Pichon then moved the United States to compete in the AMA Motocross Championship for the Team Pro Circuit - Kawasaki racing team. In his first full season of AMA competition with Kawasaki, Pichon won the 1995 125cc Eastern Supercross championship and ranked fifth overall in the 125cc outdoor motocross national championship. He successfully defended his crown by winning the 1996 125cc Eastern Supercross championship. Pichon joined the Suzuki factory racing team managed by former world champion Roger De Coster for the 1997 season and, finished the season ranked fourth overall in the 125cc outdoor motocross national championship. He moved up to the 250cc class in 1998 and won the season opening race at Glen Helen Raceway, finishing ahead of Jeremy McGrath and Mike LaRocco. He ended the 250cc outdoor national championship season ranked fourth. In 1999, he joined the Honda factory racing team and finished fourth in the 250cc Supercross national championship. An altercation between Pichon's father and race officials at the High Point Raceway led to Pichon's dismissal from the Honda team.

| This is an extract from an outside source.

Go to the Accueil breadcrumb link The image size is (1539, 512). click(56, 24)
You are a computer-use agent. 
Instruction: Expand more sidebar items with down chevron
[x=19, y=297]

Pichon then returned to Europe and signed a contract to compete in the 250cc motocross world championship with the Sylvain Geboers - Suzuki team on the recommendation of De Coster. Being dismissed from the Honda team motivated Pichon and he rededicated himself to training. He won the 2001 250cc motocross world championship in a dominating manner by winning 10 of the 14 Grand Prix races. He continued to dominate in the 2002 250cc motocross world championship by winning 11 out of 12 Grand Prix races. He won the first three rounds of the 2003 250cc motocross world championship but, an injury forced him to miss the last few rounds of the championship and he finished the season ranked third behind Stefan Everts and Joël Smets.

Later in his racing career, Pichon went to Honda in 2004 and KTM in 2006. While racing for KTM, Pichon became ill. Tests showed that he had mononucleosis. In 2007, he competed in the MX3-GP class, finishing in 25th place. From 2007 to 2009, he competed in the French Enduro Championship. After that, he rode for Honda of France for two years and competed in the Le Touquet beach race. He placed fifth in 2009, and won the event in 2010. Also in 2010, he won the French round of the MX3-GP world championship.

In total, Pichon won 38 Grand Prix races. As of 2019, his 38 Grand Prix victories ranks sixth overall behind Stefan Everts (101), Antonio Cairoli (86), Jeffrey Herlings (84), Joël Smets (57) and Eric Geboers (38).